_Exercise objective_
Check every line below for the word "will" and show those that hold it.

--- Data to examine Enclosed Below ---

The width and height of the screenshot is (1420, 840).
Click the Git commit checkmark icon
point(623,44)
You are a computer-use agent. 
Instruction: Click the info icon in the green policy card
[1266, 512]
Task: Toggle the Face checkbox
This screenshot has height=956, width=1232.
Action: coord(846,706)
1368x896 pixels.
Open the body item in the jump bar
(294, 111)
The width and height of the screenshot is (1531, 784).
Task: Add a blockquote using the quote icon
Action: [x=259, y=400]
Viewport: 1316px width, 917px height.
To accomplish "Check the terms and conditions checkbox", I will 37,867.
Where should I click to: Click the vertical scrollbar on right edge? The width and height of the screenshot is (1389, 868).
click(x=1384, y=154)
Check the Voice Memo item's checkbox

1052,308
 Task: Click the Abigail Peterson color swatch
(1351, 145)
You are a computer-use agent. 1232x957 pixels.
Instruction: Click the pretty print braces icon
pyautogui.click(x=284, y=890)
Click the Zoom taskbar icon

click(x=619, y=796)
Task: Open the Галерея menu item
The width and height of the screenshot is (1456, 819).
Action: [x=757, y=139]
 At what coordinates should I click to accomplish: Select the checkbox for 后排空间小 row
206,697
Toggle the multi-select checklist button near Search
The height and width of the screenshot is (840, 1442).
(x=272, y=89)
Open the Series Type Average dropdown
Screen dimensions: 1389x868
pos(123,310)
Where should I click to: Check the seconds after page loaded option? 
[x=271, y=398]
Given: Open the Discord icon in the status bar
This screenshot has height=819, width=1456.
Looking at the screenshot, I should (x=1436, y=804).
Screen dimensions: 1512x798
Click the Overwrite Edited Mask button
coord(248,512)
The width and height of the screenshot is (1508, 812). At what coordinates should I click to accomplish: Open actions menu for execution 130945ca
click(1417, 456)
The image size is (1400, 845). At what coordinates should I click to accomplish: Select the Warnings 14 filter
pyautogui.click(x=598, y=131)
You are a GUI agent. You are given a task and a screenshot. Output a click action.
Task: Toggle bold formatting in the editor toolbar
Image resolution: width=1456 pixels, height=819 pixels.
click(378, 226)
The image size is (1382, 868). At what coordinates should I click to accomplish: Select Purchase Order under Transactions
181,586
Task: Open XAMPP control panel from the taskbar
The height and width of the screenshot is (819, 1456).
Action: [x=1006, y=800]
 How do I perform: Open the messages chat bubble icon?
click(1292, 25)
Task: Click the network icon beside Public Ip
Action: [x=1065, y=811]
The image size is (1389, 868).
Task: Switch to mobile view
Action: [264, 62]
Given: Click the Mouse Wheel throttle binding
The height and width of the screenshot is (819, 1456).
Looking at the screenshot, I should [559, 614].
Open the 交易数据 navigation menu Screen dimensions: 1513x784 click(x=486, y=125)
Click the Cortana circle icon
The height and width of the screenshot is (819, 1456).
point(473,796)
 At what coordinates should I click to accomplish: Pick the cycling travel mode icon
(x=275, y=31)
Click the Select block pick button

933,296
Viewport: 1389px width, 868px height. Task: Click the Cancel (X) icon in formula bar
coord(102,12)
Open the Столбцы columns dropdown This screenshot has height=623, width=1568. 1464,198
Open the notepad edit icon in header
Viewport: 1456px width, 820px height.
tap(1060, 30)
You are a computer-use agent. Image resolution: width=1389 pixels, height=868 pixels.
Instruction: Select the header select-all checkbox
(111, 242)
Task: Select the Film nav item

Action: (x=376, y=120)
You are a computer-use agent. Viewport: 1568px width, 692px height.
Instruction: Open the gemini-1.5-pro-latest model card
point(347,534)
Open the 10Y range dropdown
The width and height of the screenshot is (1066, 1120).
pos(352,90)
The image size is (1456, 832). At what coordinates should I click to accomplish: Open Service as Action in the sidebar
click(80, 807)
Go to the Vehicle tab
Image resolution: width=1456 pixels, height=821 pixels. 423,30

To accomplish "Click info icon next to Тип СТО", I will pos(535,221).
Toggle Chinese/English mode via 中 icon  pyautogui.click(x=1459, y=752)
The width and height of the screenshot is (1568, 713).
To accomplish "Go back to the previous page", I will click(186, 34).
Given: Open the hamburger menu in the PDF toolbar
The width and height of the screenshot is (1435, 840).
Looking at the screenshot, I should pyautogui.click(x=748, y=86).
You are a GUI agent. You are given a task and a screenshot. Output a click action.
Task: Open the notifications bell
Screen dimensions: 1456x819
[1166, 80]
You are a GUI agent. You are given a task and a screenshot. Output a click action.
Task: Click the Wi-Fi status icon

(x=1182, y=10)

--- End of Enclosed Data to examine ---

_Completed task_
To accomplish "Check the terms and conditions checkbox", I will 37,867.
To accomplish "Click info icon next to Тип СТО", I will pos(535,221).
To accomplish "Go back to the previous page", I will click(186, 34).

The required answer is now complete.